ELFF Lowers Equipment, Software Investment Growth Forecast 0.5%



Investment in equipment and software is expected to contract 0.5% in 2016, according to the Q4/16 update to the 2016 Equipment Leasing & Finance U.S. Economic Outlook.

The update was released by the Equipment Leasing & Finance Foundation, which lowered its forecast from the 0.9% growth projection in its Q3/16 update in July.

After contracting during the first two quarters, the new report forecasts modest equipment and software investment growth for the rest of 2016, as economic headwinds continue to weigh on investment spending and confidence.

“The softer growth numbers projected for 2016 reflect overall hesitancy on the part of business decision-makers to invest in equipment and software until the cloud that is the U.S. election cycle clears in November,” said Ralph Petta, president of the ELFF and president and CEO of the Equipment Leasing and Finance Association. “A potential wild card impacting 2017 investment growth is the Federal Reserve’s decision whether to increase short-term interest rates prior to year-end.”

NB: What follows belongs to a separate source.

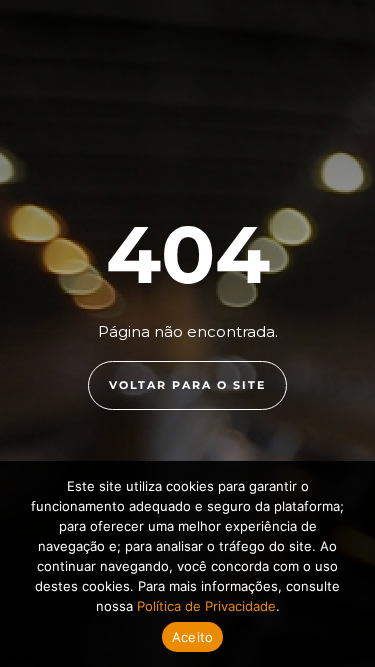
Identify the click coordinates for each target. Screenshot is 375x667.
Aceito (193, 637)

Highlights from the study include:

  • Overall equipment and software investment is expected to contract 0.5% in 2016 after expanding by 3.8% in 2015. The report predicts that after a slow start to the year, there is potential for a modest rebound in the second half of the year. However, poor performance in Q1/16 and Q2/16 virtually guarantee that 2016 will be a disappointing year for growth in both the overall economy and business investment.
  • In 2016, the U.S. economy is likely to experience modest growth of 1.6% overall, as strong labor markets, consumer spending, housing growth and a somewhat weaker dollar collectively drive growth, but are largely offset by weak business investment and government spending.
  • Business demand for credit remains generally weak but has not deteriorated significantly from last quarter. The Federal Reserve Board opted to delay an interest rate hike in September, but a rate increase is expected in late 2016.

The Foundation-Keybridge U.S. Equipment & Software Investment Momentum Monitor, which is included in the report and tracks 12 equipment and software investment verticals, forecasts that several equipment verticals should see an improvement in the investment climate through the end of the year and into next year. Over the next three to six months:

  • Agriculture machinery investment growth will likely remain subdued.
  • Construction machinery investment growth may rebound modestly.
  • Materials handling equipment investment is likely to strengthen.
  • All other industrial equipment investment growth is expected to rebound.
  • Medical equipment investment should remain solid.
  • Mining and oilfield machinery investment growth will likely remain sluggish.
  • Aircraft investment growth is likely to strengthen.
  • Ships and boats investment growth should remain muted.
  • Railroad equipment investment growth is poised to rebound.
  • Trucks investment growth should improve.
  • Computers investment growth should remain modest.
  • Software investment growth should remain solid.